Picard's only known comm delay (not counting the cases when Q or a comparable force of nature flung him to the edges of the universe, or to other times and spaces) was with respect to the Romulan Neutral Zone, in "The Defector" (2 hours 22 minutes) - the same place where Kirk enjoyed operational freedom because Starfleet Command was unable to respond in time (more than 3 hours here). Yet the Romulans supposedly aren't all that far away from Earth, or from Vulcan. Perhaps their space extends quite far and is the most hotly contested at the distant fringes? Or then Starfleet has real trouble maintaining a relay network in that area, meaning that a fairly proximal location can still be farther away from Starfleet Command than, say, Bajor is.

Timo Saloniemi
 
If I remember right, the federation is supposed to span 8000 lightyears. That is a bit of a distance for instant connections.
To directly answer the original thread question ... no, they wouldn't.

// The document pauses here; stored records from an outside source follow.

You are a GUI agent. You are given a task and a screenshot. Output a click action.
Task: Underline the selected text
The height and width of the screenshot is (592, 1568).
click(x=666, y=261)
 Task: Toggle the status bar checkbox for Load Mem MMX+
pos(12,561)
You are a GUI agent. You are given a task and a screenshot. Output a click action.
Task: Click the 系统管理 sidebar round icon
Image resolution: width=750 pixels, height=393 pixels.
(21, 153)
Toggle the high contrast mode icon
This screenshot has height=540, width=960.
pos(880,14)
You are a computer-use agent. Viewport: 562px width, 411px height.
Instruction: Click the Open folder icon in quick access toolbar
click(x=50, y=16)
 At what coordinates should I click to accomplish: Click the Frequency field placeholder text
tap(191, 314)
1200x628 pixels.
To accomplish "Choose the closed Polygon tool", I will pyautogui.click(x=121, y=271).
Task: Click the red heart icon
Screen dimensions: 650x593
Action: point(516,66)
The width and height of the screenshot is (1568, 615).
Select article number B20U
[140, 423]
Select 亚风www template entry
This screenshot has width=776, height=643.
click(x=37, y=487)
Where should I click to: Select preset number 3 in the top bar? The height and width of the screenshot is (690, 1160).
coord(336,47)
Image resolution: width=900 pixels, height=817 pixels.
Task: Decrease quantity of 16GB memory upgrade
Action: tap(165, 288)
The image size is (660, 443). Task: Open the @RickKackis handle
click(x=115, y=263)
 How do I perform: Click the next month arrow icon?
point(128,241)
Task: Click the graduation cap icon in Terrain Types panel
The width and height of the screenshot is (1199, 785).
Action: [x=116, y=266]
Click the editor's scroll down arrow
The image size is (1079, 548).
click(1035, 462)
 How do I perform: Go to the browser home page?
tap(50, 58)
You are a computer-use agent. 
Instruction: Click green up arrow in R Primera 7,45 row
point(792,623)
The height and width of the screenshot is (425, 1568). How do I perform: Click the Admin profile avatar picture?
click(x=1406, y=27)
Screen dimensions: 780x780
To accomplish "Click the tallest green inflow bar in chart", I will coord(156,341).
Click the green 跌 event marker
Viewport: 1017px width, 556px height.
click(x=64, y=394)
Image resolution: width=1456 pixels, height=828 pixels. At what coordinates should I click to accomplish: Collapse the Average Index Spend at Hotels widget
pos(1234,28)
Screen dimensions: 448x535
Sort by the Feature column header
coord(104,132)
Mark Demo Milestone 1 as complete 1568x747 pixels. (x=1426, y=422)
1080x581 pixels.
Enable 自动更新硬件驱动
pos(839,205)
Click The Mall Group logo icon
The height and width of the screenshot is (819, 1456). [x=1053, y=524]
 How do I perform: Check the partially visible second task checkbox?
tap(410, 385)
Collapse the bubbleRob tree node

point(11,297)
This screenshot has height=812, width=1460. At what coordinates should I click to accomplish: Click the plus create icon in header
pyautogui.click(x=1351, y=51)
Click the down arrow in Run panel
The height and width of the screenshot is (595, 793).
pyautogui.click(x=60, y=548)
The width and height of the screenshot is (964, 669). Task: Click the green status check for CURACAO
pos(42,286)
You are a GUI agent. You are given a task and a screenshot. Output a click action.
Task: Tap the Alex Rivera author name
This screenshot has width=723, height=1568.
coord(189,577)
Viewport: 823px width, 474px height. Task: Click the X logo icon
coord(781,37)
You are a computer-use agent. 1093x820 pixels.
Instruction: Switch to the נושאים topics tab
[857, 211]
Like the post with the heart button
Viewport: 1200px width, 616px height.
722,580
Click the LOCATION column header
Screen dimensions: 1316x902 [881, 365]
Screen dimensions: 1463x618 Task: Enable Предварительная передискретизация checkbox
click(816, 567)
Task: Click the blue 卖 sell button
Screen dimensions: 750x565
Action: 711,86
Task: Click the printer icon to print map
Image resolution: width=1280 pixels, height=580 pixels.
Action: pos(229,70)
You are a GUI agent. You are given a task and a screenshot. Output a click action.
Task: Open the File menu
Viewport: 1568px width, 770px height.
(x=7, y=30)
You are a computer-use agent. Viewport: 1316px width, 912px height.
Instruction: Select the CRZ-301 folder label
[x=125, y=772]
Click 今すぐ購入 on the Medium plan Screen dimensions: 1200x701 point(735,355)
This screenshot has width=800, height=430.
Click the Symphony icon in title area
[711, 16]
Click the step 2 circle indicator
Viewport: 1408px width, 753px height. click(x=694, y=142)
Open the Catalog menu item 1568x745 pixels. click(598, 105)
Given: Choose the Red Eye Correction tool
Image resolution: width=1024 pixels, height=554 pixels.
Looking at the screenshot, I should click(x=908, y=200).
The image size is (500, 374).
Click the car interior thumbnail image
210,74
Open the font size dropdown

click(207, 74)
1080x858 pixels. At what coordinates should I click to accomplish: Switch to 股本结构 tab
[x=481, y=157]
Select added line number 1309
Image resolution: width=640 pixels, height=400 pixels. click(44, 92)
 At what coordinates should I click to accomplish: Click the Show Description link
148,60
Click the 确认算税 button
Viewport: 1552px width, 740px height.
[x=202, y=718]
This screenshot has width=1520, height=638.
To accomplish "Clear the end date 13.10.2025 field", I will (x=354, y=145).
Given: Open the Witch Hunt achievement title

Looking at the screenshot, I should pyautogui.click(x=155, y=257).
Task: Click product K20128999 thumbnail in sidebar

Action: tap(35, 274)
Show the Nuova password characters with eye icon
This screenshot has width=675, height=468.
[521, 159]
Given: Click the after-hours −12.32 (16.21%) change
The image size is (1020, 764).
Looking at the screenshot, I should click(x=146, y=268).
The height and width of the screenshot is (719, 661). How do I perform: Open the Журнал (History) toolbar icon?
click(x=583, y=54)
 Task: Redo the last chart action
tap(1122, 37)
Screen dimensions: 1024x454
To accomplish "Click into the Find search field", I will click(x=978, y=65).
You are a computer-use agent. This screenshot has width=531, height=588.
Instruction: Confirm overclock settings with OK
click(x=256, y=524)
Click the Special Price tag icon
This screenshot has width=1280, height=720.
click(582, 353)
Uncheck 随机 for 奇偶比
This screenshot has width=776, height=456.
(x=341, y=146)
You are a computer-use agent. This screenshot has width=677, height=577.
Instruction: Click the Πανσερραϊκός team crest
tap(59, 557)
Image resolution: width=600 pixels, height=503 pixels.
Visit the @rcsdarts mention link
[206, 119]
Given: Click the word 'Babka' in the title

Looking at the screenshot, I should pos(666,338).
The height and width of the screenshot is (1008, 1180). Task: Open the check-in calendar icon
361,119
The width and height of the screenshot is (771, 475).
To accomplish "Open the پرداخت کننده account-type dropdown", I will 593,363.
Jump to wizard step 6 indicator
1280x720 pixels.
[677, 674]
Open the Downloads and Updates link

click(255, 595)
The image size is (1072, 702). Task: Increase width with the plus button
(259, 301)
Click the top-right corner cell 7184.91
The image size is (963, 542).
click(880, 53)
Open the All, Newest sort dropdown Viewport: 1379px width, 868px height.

Even with subspace radio, the star systems are too far apart. You could send messages and futuristic emails sure, but the internet as we know it wouldn't work. The communications system, in terms of the time it took to exchange signals, would be back to what existed just prior to the telegraph here on Earth.

So, Earth, the Moon, Mars could have a subspace internet. But Earth and Vulcan, separated by days (maybe hours) in time, no way.

:devil:
 
^ Agreed. Kinda makes you wonder if there's an entire IT Support Fleet or division in StarFleet that goes from system to system, updating each planet's "information kernel" to the latest version (or at least, the most current version as of when that ship left UFP HQ), etc.

Cheers,
-CM-
 
More to the point, Starfleet internet would be no fun. I want them out of touch, at the frontier.
 
Kirk: Scotty, Status Report.
Scotty: I've been on the comm with Tech support of over an hour and they keep insisting the problem is at our end.
Kirk: Damn it Scotty! I need that web cam in 15 minutes

Just the thought of Tech support in the future. I have the feeling it won't change. I am guessing Vulcans would get it in TOS era and TNG era....
 
You could send messages and futuristic emails sure, but the internet as we know it wouldn't work.

We know that realtime vidiphone calls work just fine in most cases. That's plenty enough for having the sort of internet we have today!

Timo Saloniemi
 
Indeed.
I would surmise that it also depends WHERE in the Federation you are.
Given the premise that real-time communications are possible across at least 100 Ly's by the mid 22nd century (per Enterprise)... I can easily imagine the whole Federation and colonies having instant access to the entire subspace network.

Kassidy Yates was likely traveling in areas that took her the least amount of time but could have taken her far out enough to cause a minor delay in messages.

We've seen this happen in Ds9 as well, although Ds9 messed so many things in that retrospect it's not even funny (messages travelling at subspace travel many times faster than max warp apparently).
I can imagine that there would be 0 delay in or near Federation space (which also might depend on the power/range of the subspace technology on your ship).
It's possible Kassidy used outdated form of subspace tech for communication which is why she experienced delays (her freighter was hardly state of the art).
 
Speed would depend on how powerful the relays are, and how many there are in a given area.

Internet-like networks would be privatized IMO, and are probably seperate from the communication networks we see officers use. Hence they would be slower and localized.
 
Why would they be privatized?
We've seen communication networks accessed and used by 'civilians' as much as the officers.
I would imagine that bandwidth wouldn't be an issue for them, and they can superimpose signals on top of each other with relative ease.

But I would surmise that it's a matter of using different channels in cases of officers and SF personnel with no speed difference.
All of them would probably go through the same subspace relay network.